### Prompt
There should be no pictures in your answer, only an exact copy of the lines from the one with "Επαγγελματικός Εξοπλισμός (640, 60)" through the end of the material.

━━ Data for review

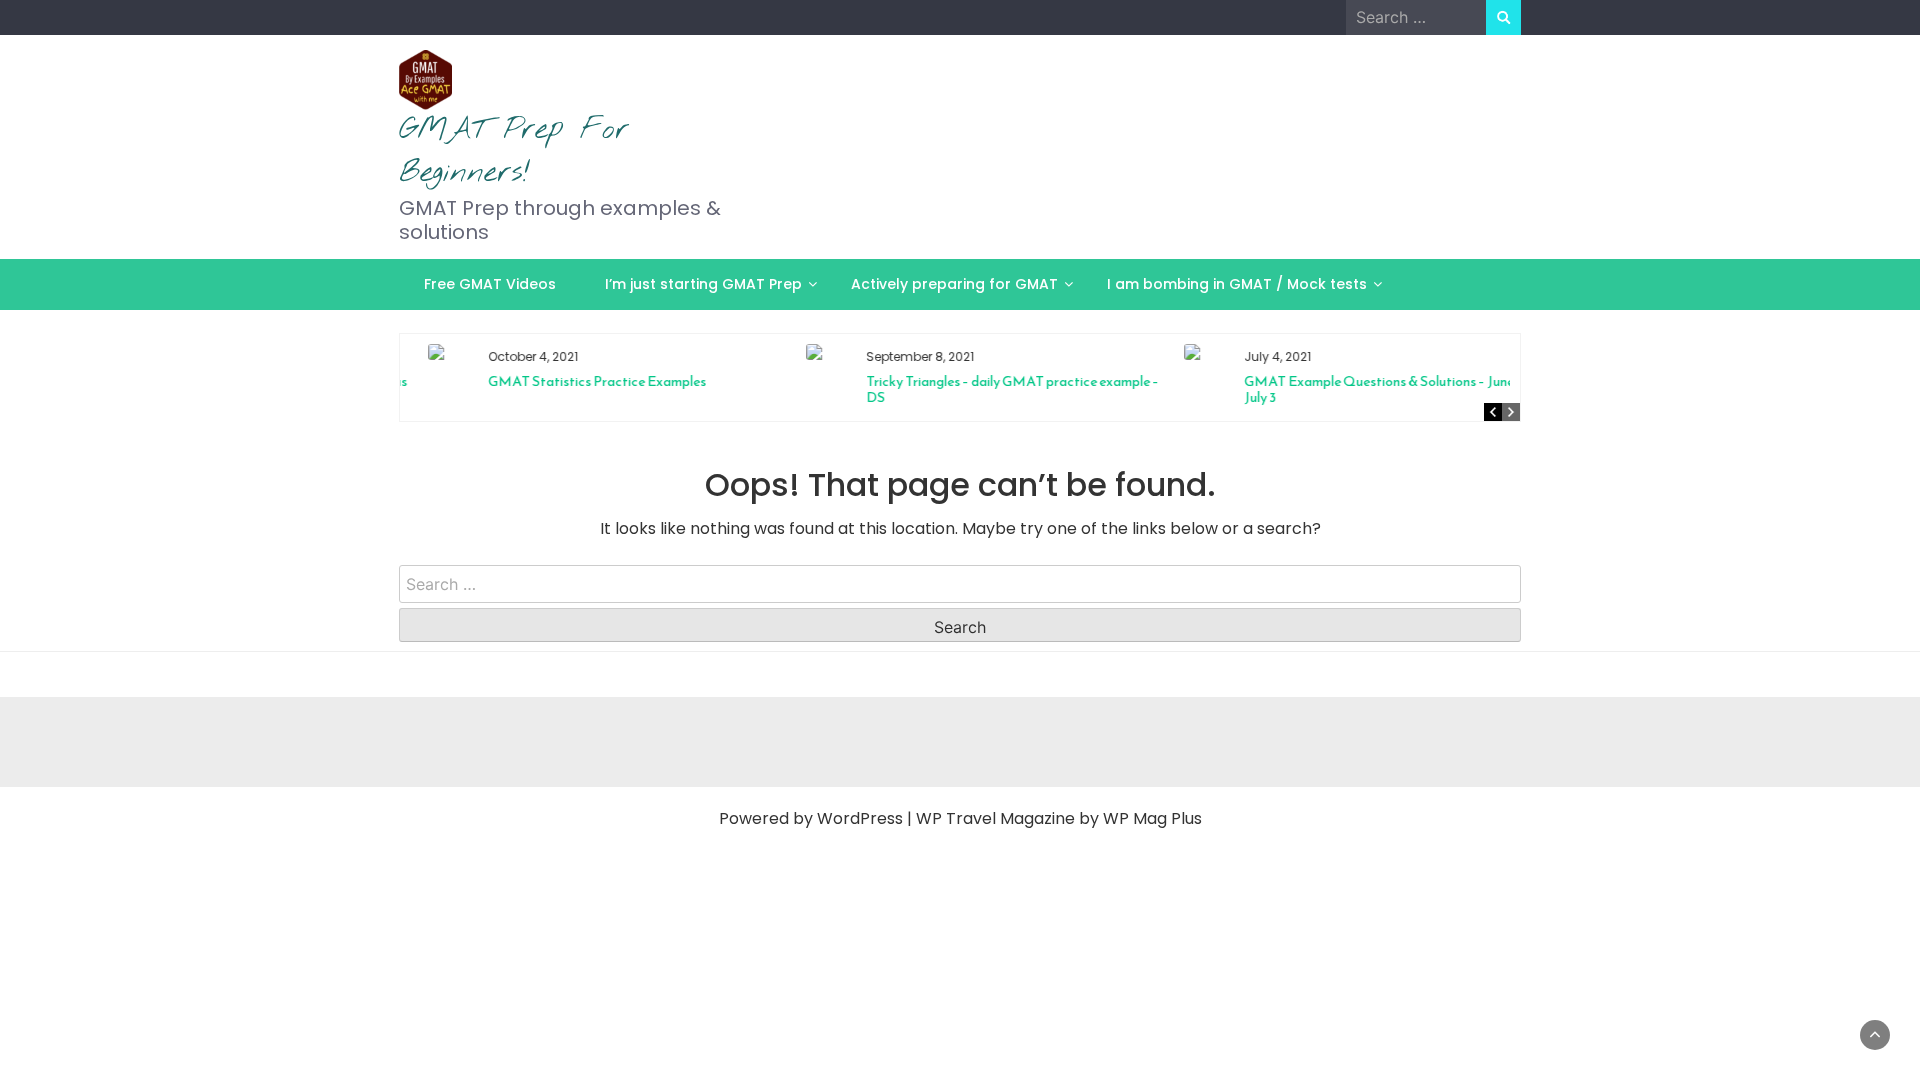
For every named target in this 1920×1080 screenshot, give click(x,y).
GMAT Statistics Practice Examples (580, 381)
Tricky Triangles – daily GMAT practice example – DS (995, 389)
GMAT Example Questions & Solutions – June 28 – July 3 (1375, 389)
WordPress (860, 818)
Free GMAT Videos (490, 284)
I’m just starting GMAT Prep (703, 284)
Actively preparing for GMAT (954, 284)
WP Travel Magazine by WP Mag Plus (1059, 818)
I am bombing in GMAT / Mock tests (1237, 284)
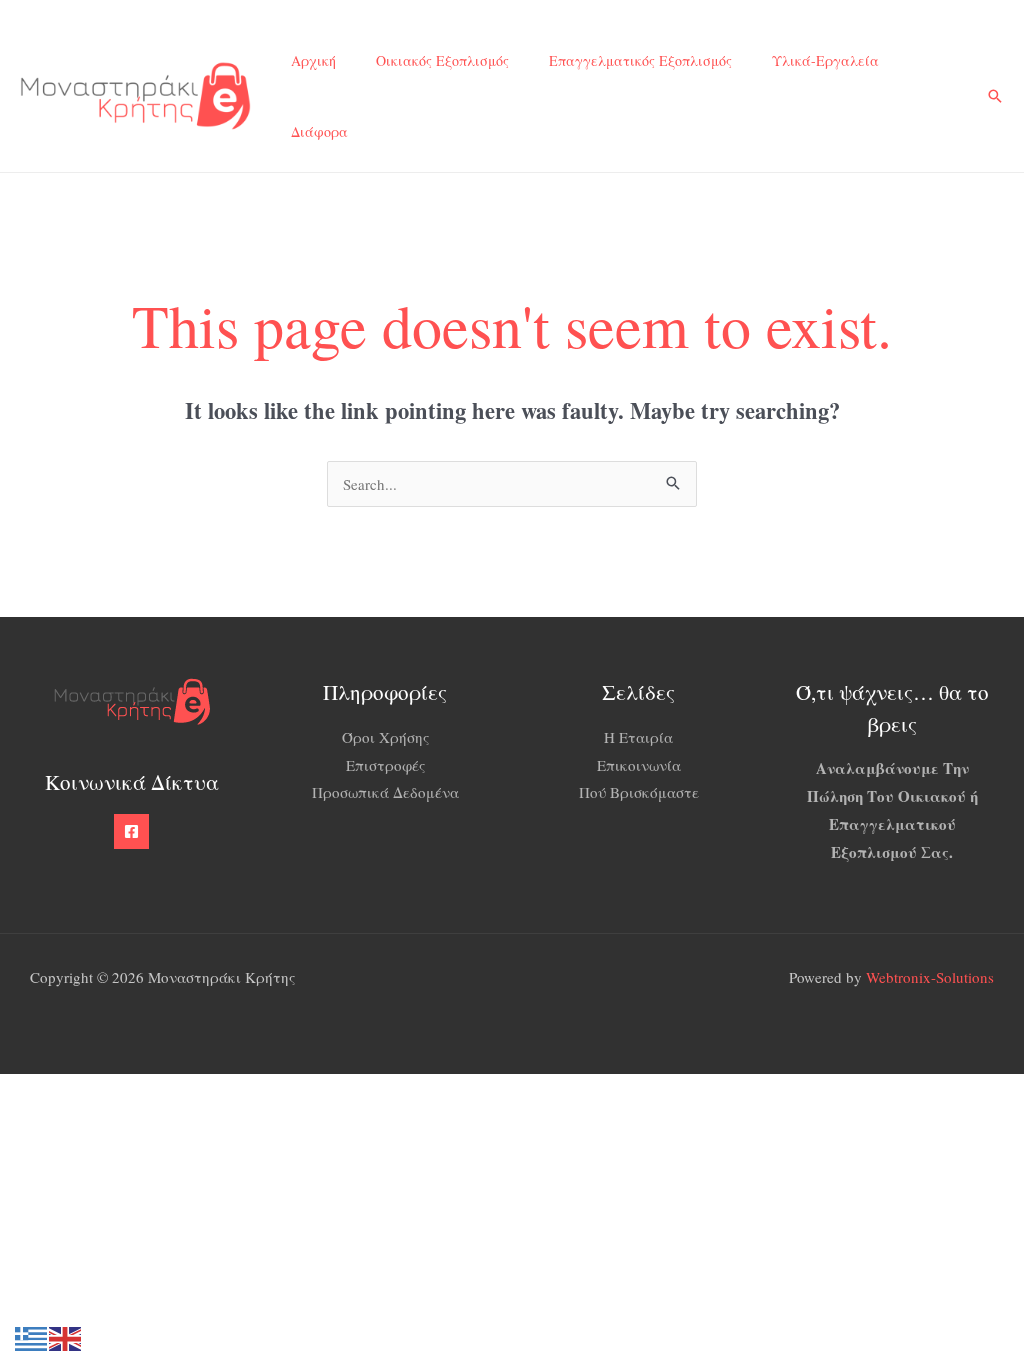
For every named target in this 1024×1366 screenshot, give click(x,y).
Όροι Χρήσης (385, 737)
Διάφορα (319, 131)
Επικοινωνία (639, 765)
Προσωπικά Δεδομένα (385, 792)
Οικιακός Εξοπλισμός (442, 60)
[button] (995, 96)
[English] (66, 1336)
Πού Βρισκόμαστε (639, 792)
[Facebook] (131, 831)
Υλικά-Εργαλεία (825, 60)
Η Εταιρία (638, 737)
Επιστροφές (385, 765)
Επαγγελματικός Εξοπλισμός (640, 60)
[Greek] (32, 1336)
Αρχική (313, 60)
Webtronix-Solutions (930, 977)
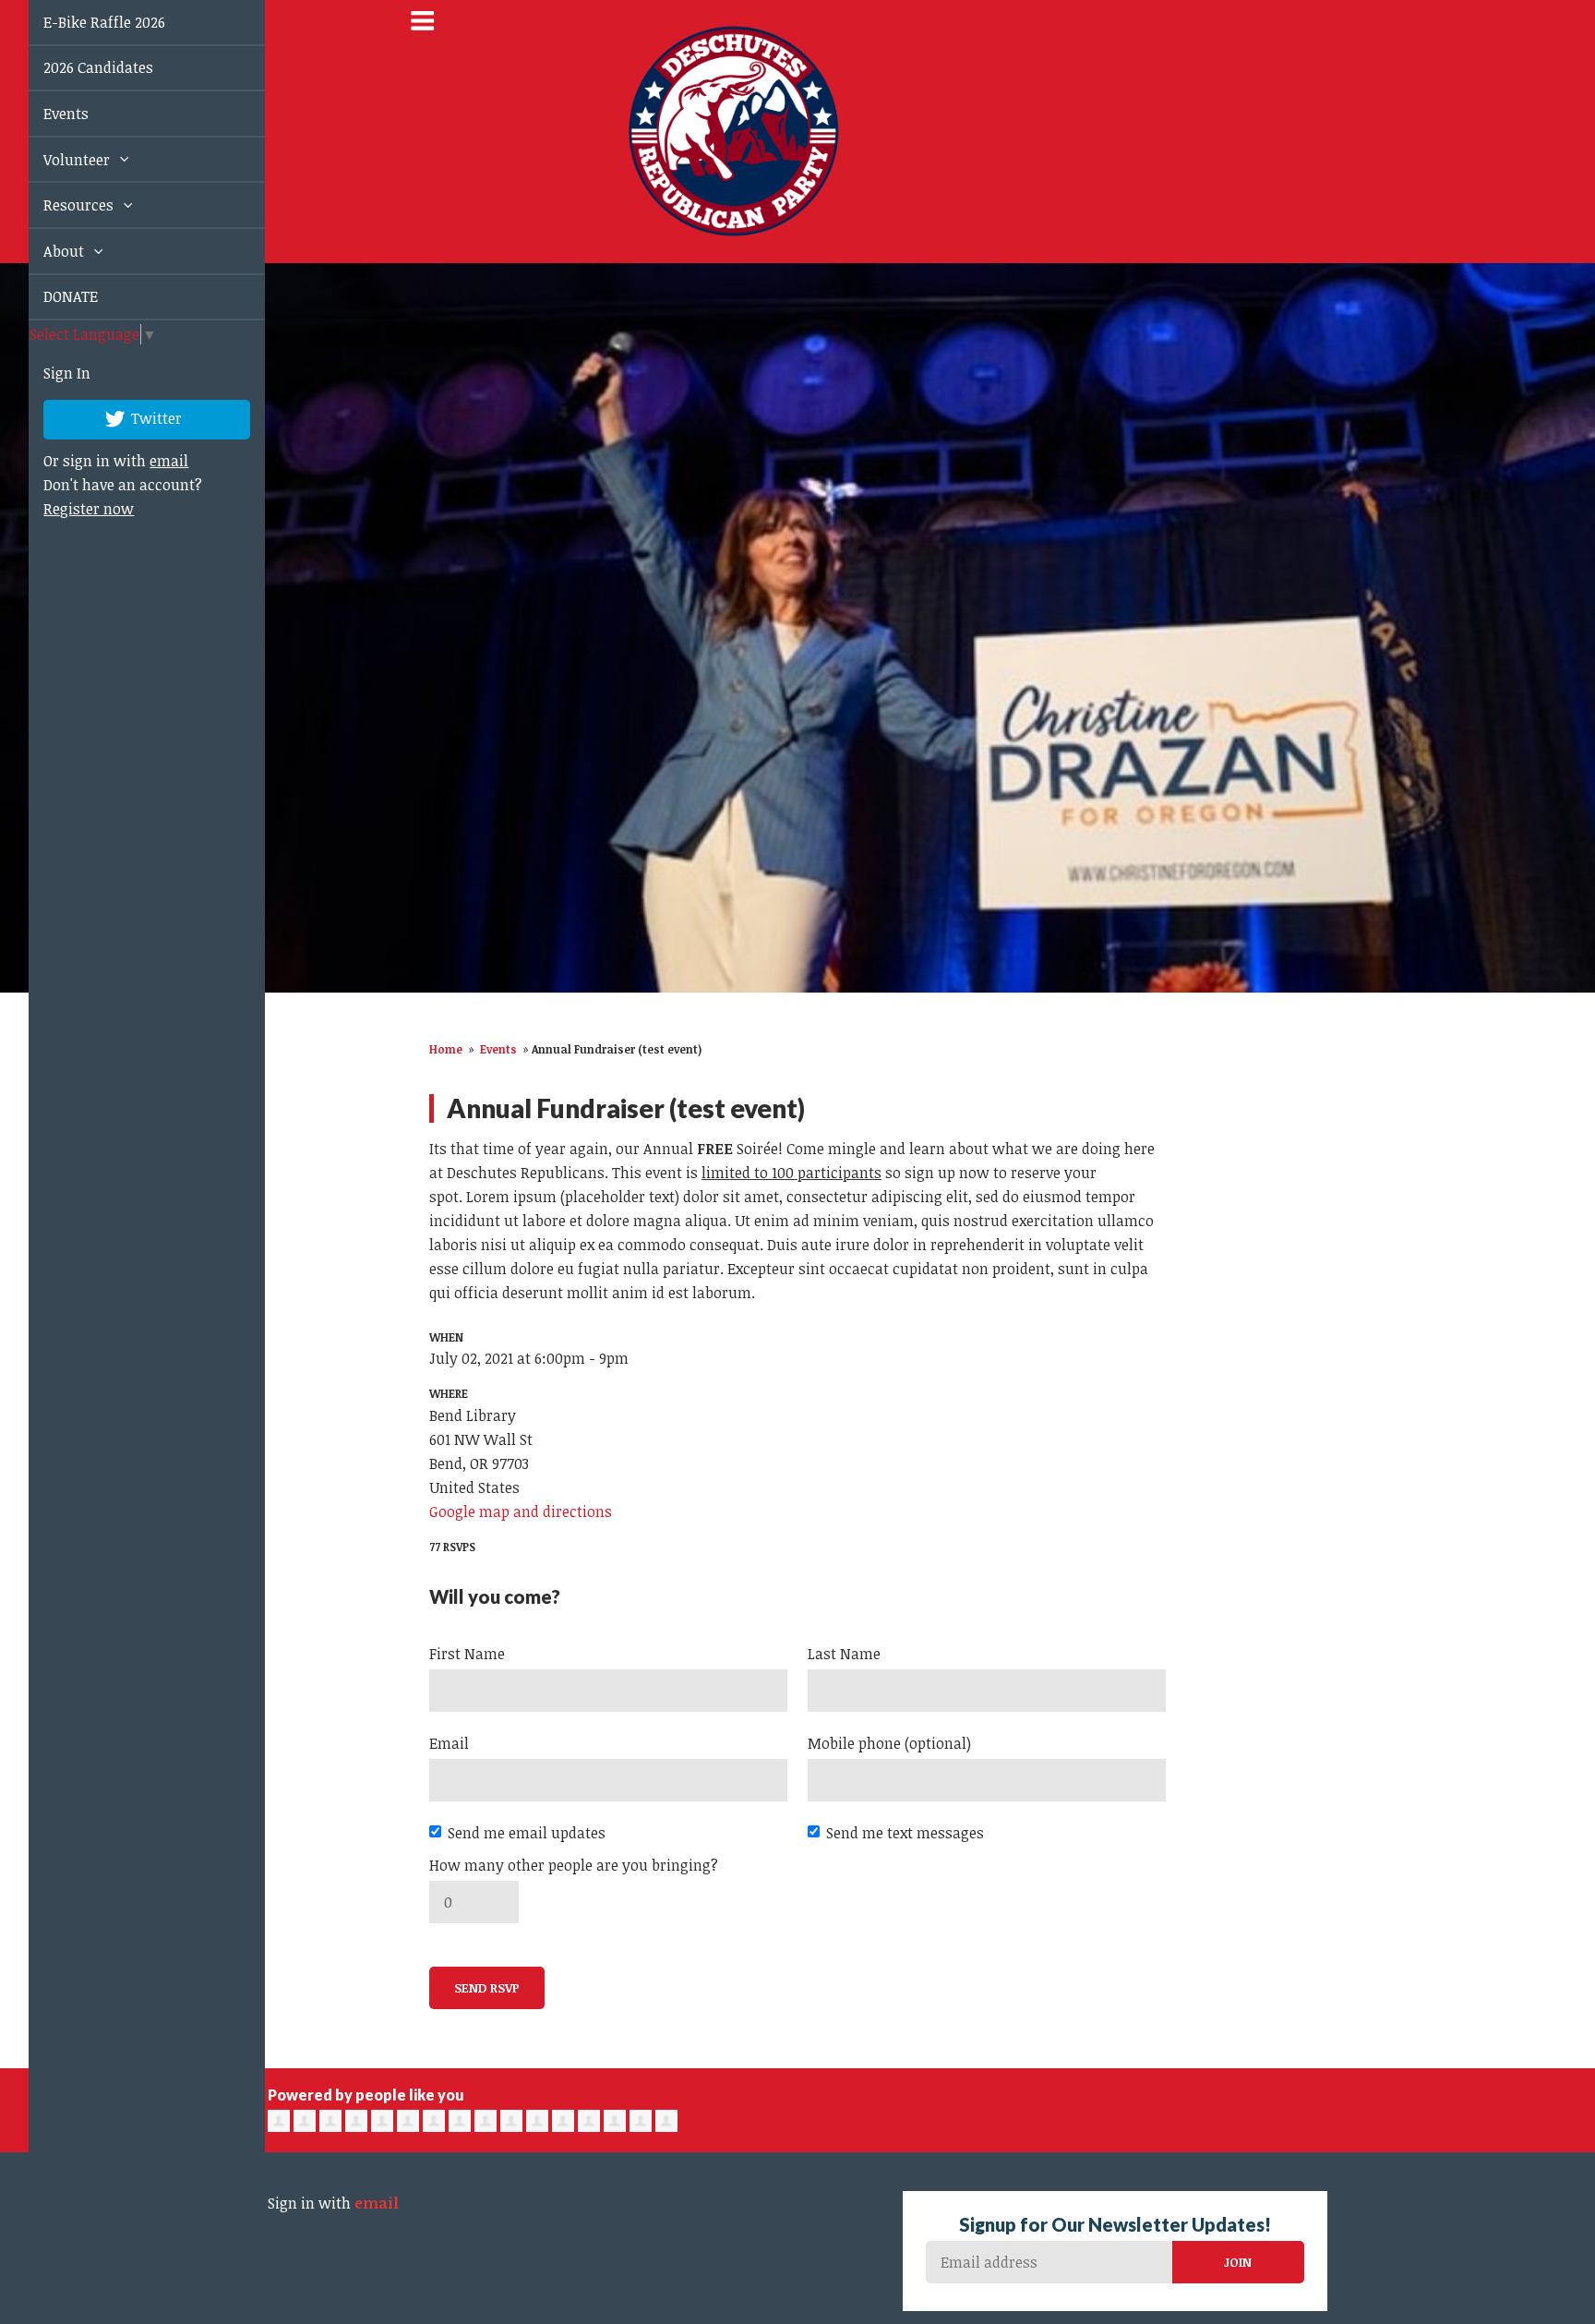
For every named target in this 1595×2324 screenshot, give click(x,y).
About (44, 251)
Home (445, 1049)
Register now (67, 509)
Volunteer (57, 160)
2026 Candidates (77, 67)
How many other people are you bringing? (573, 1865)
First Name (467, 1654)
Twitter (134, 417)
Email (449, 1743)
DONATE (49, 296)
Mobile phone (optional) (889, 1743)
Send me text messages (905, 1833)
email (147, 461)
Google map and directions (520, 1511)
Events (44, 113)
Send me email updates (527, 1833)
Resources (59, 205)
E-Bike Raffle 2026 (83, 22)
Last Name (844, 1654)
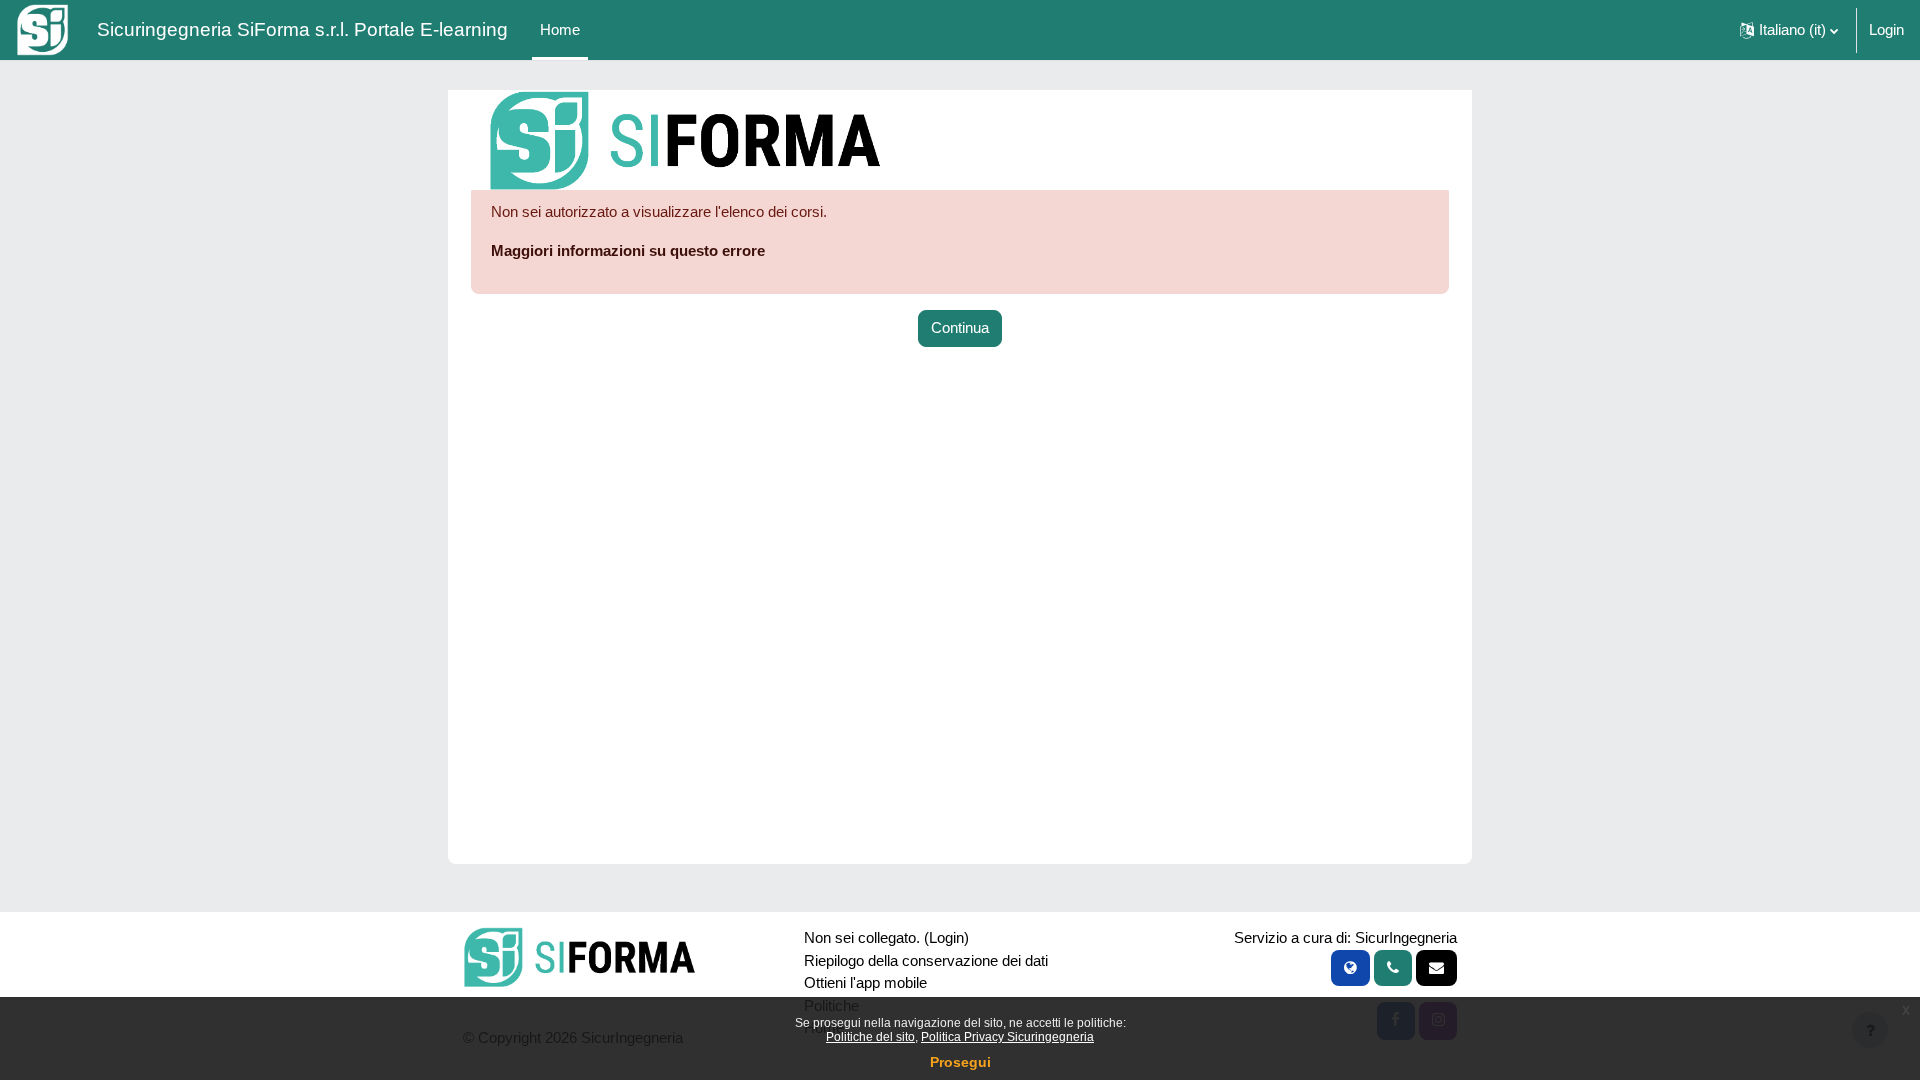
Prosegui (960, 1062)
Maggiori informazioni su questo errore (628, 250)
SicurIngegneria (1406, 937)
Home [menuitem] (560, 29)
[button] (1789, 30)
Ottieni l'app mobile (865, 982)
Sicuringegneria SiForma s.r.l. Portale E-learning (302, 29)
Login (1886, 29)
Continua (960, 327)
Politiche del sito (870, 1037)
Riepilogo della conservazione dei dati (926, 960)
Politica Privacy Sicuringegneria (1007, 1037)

━━━━

### Finished exercise
Επαγγελματικός Εξοπλισμός (640, 60)
[Greek] (32, 1336)
Αρχική (313, 60)
Webtronix-Solutions (930, 977)
For every named target in this 1595×2324 screenshot, give click(x,y).
About (44, 251)
Home (445, 1049)
Register now (67, 509)
Volunteer (57, 160)
2026 Candidates (77, 67)
How many other people are you bringing? (573, 1865)
First Name (467, 1654)
Twitter (134, 417)
Email (449, 1743)
DONATE (49, 296)
Mobile phone (optional) (889, 1743)
Send me text messages (905, 1833)
email (147, 461)
Google map and directions (520, 1511)
Events (44, 113)
Send me email updates (527, 1833)
Resources (59, 205)
E-Bike Raffle 2026 (83, 22)
Last Name (844, 1654)
Prosegui (960, 1062)
Maggiori informazioni su questo errore (628, 250)
SicurIngegneria (1406, 937)
Home [menuitem] (560, 29)
[button] (1789, 30)
Ottieni l'app mobile (865, 982)
Sicuringegneria SiForma s.r.l. Portale E-learning (302, 29)
Login (1886, 29)
Continua (960, 327)
Politiche del sito (870, 1037)
Riepilogo della conservazione dei dati (926, 960)
Politica Privacy Sicuringegneria (1007, 1037)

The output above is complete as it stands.